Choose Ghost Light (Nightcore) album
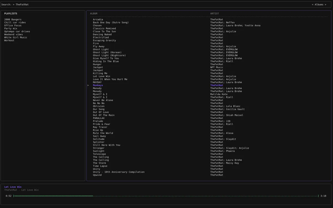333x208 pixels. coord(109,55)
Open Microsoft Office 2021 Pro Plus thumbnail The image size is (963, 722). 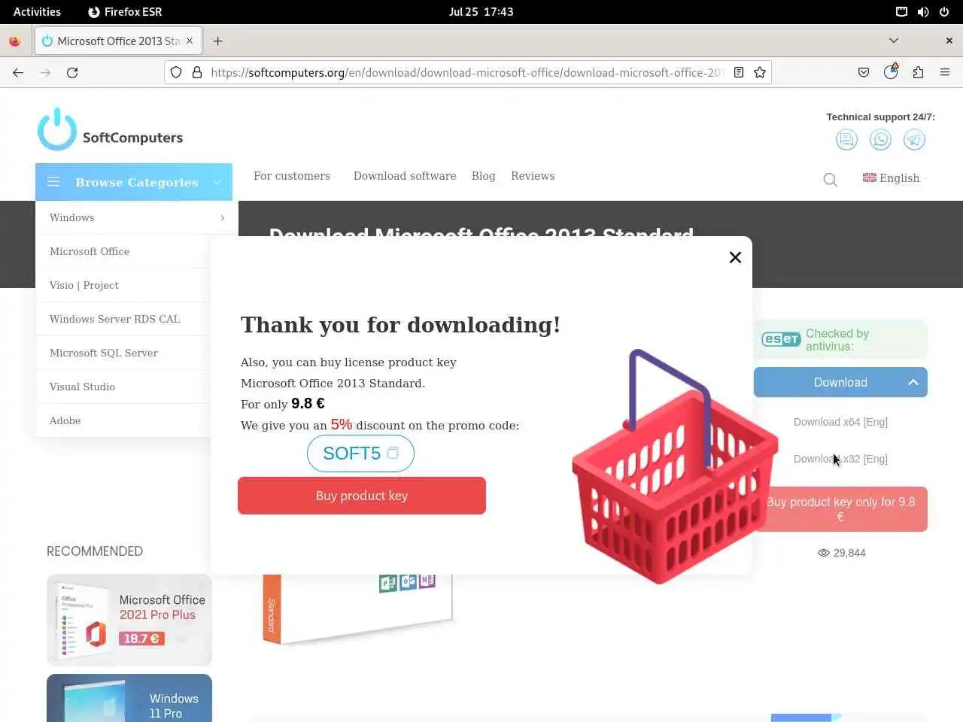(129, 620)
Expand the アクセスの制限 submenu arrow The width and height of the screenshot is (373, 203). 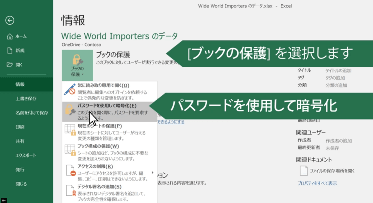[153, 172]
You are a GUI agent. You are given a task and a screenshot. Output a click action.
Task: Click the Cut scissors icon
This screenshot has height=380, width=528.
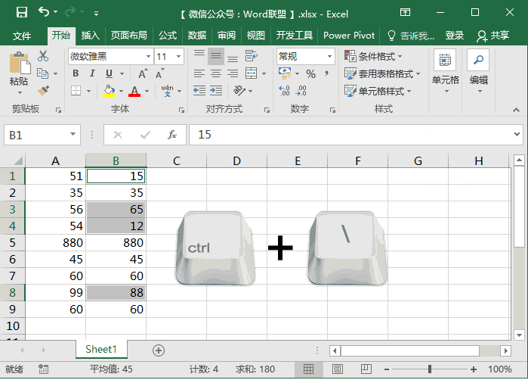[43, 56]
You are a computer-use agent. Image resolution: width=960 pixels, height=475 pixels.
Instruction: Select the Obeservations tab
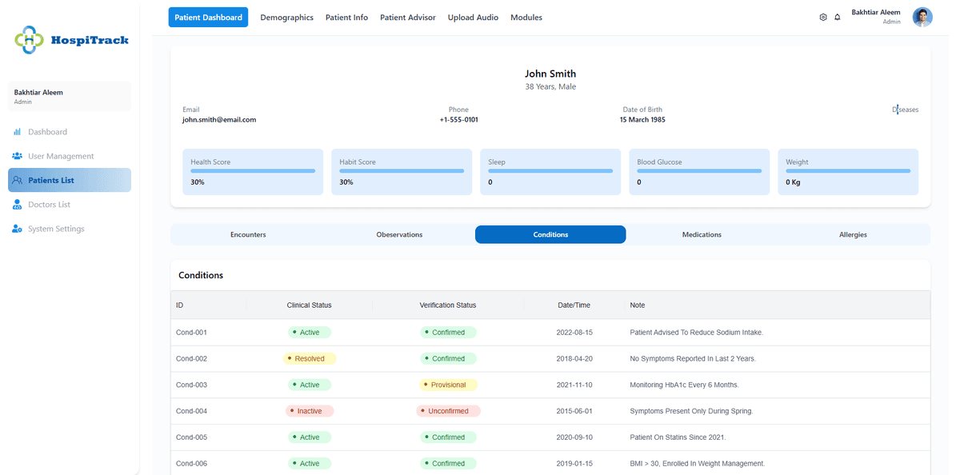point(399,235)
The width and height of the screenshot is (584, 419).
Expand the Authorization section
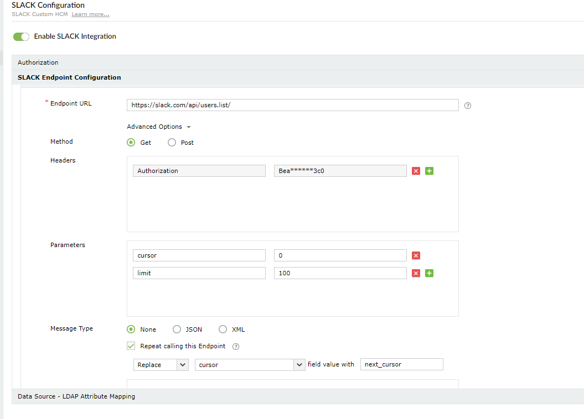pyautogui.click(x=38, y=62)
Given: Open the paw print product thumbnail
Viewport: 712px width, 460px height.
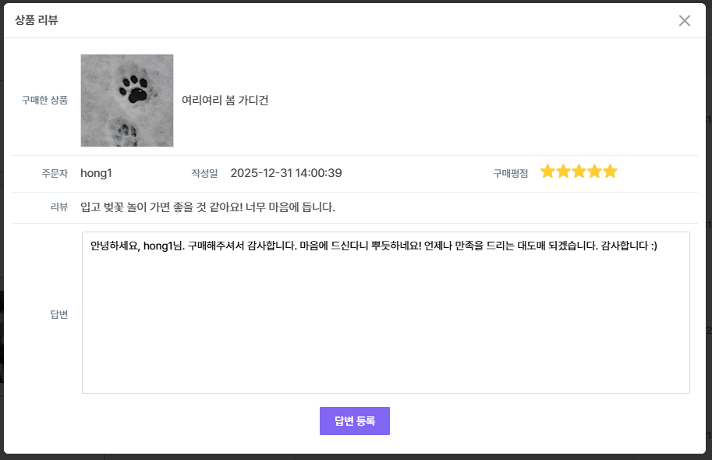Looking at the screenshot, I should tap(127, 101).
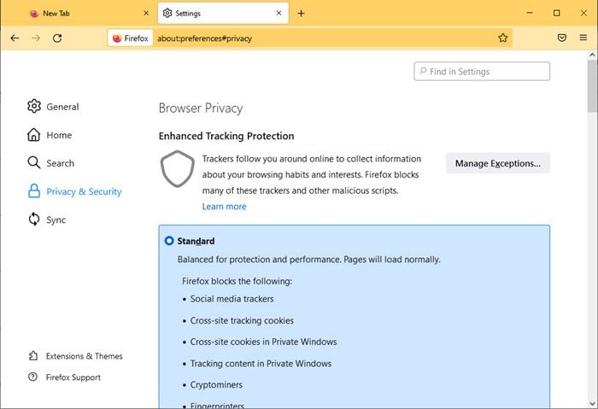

------------------------------------------------

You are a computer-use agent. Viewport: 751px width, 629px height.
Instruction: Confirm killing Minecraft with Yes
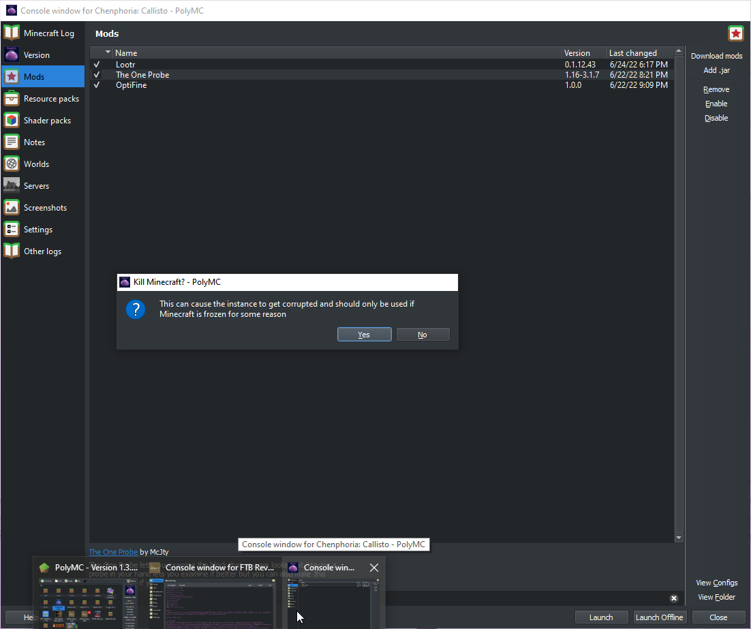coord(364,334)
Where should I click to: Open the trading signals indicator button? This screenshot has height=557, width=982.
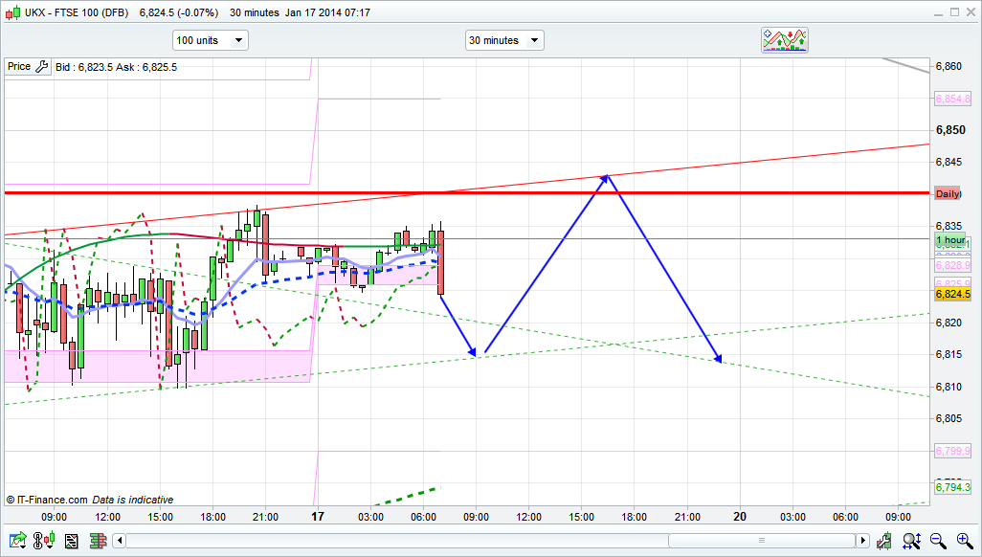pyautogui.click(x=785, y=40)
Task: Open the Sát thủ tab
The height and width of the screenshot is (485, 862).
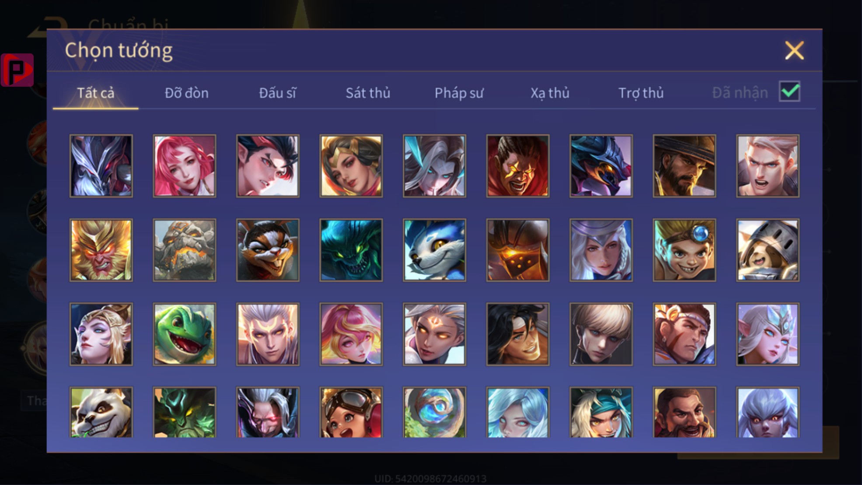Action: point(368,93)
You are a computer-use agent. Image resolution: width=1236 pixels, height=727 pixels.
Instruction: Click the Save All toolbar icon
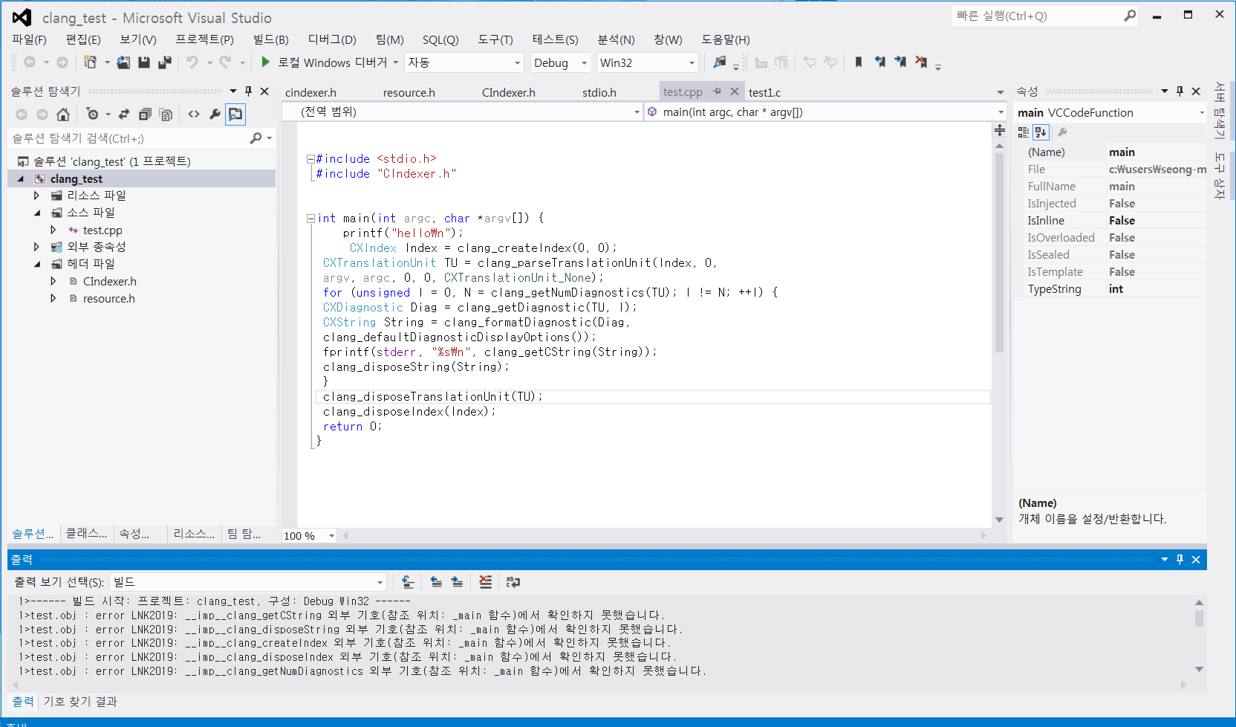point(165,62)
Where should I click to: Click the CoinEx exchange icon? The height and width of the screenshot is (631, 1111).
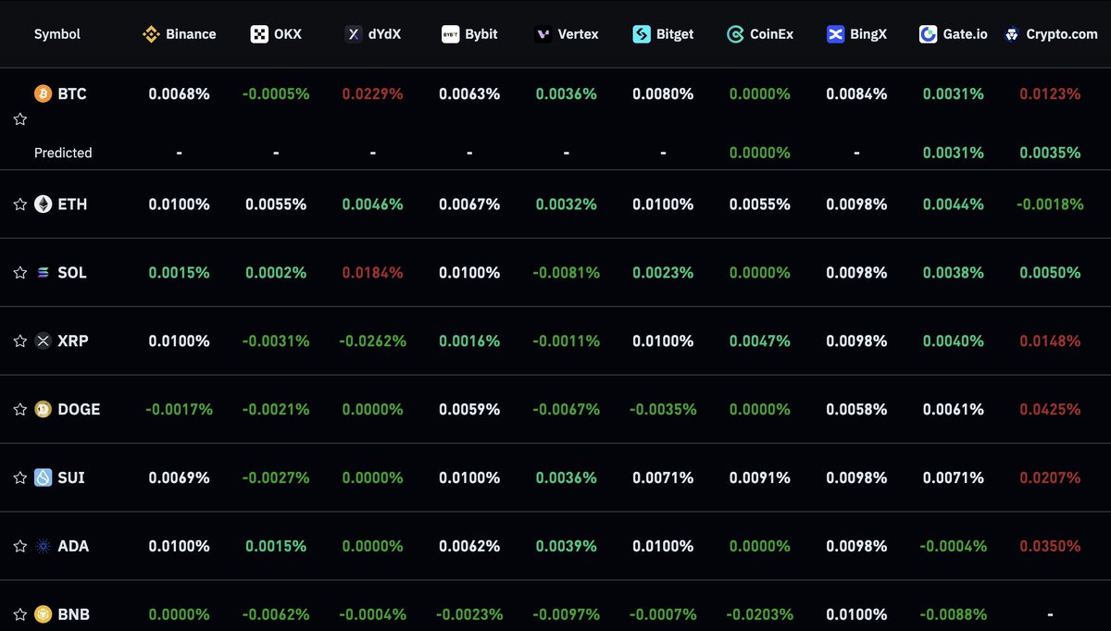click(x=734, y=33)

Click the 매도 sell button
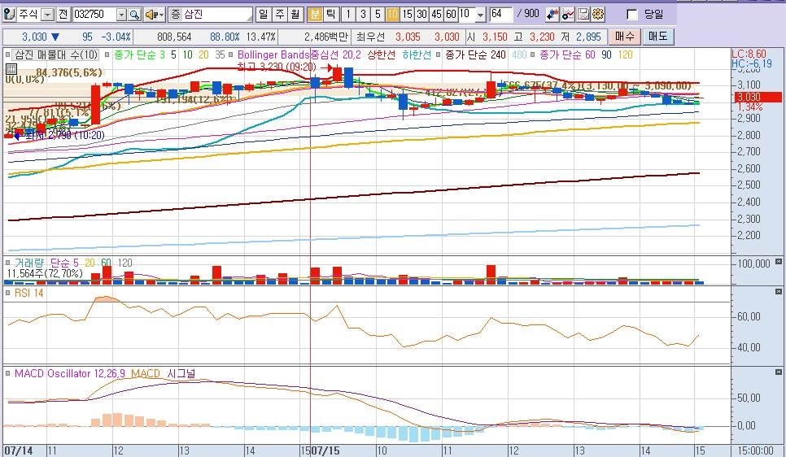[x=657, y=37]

------------------------------------------------

Try it:
Search the records for the string "resolution" and report each line that has it.

Answer box:
You are a computer-use agent. Image resolution: width=960 pixels, height=475 pixels.
You are a computer-use agent. Image resolution: width=1236 pixels, height=727 pixels.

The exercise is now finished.